:: Texto para análise ::
•••

A doença pode ocasionar uma quebra de safra da ordem de 60 a 80%. Em Petrolina, estima-se um prejuízo inicial acima de três milhões de reais, envolvendo uma área contaminada de cerca de 120 hectares. Por outro lado, os produtores de mudas da cultivar “Red Globe” encontram-se desestimulados, havendo, ainda, receio do surgimento de níveis de incidência elevados em outras cultivares mais suscetíveis, particularmente naquelas sem sementes (“seedless”) e nas que produzem bagas de pigmentação avermelhada. Além disso, existe a preocupação de que outras regiões vitícolas sejam atingidas, representando um problema muito mais sério para o país.

Disseminação da doença

A sobrevivência da bactéria parece estar associada a cancros ativos remanescentes nos ramos podados ou partes vegetais deixadas no pomar. Gavinhas aderidas ao aramado podem também contribuir como nichos de preservação do inóculo da bactéria. O solo, de maneira diferente, parece não estar diretamente vinculado à sobrevivência do patógeno.

•••

Entradas de dados salvas

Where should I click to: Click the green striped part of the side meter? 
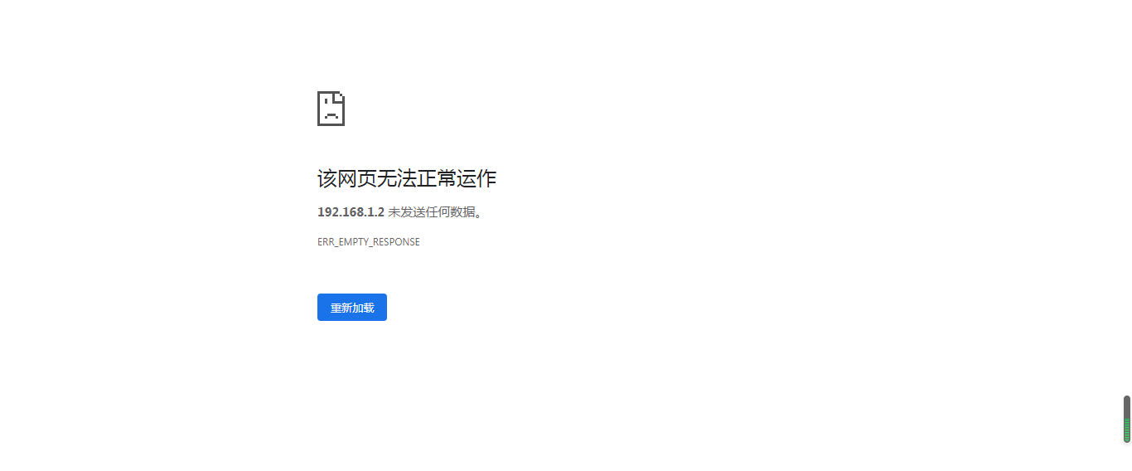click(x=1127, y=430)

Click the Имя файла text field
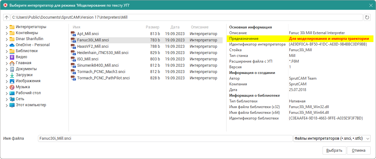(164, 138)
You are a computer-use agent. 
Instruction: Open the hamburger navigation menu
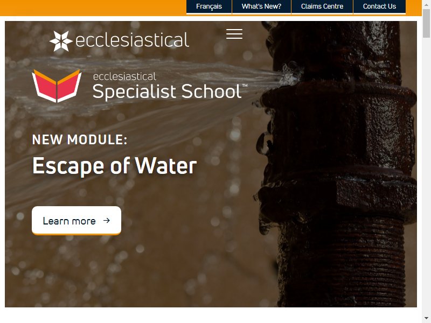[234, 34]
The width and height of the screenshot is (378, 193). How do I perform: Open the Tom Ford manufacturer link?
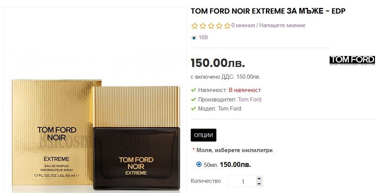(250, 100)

•••

:: Objetivo do exercício ::
Leve adiante o texto sobre a doença nos vinhedos, começando logo depois da última frase apresentada. Os dados vêm de uma fonte diferente da do texto.

:: Resposta do exercício ::
Sob condições climáticas favoráveis, constituídas por chuvas intermitentes e elevada umidade relativa do ar, massas de células da bactéria (exsudatos) são formadas sobre as lesões nas folhas e nos cancros existentes nos órgãos lenhosos que, sob o impacto de gotas de chuva, resultam na formação de partículas aerossóis, as quais transportadas pelas correntes aéreas promovem a disseminação da doença à distância.

Dados obtidos na Índia demonstraram que níveis de incidência da doença e perdas na produção não foram significativos quando, após as podas, prevaleciam condições secas. Em contrapartida, períodos chuvosos prolongados favoreceram o desenvolvimento dessa doença, cuja incidência atingiu cerca de 78%.

Acredita-se, assim, que a estação quente-chuvosa ocorrida em fins de 1997 e início de 1998, associada à poda efetuada na mesma época, tenha precipitado e acelerado a epidemia da doença nos parreirais do Vale do São Francisco.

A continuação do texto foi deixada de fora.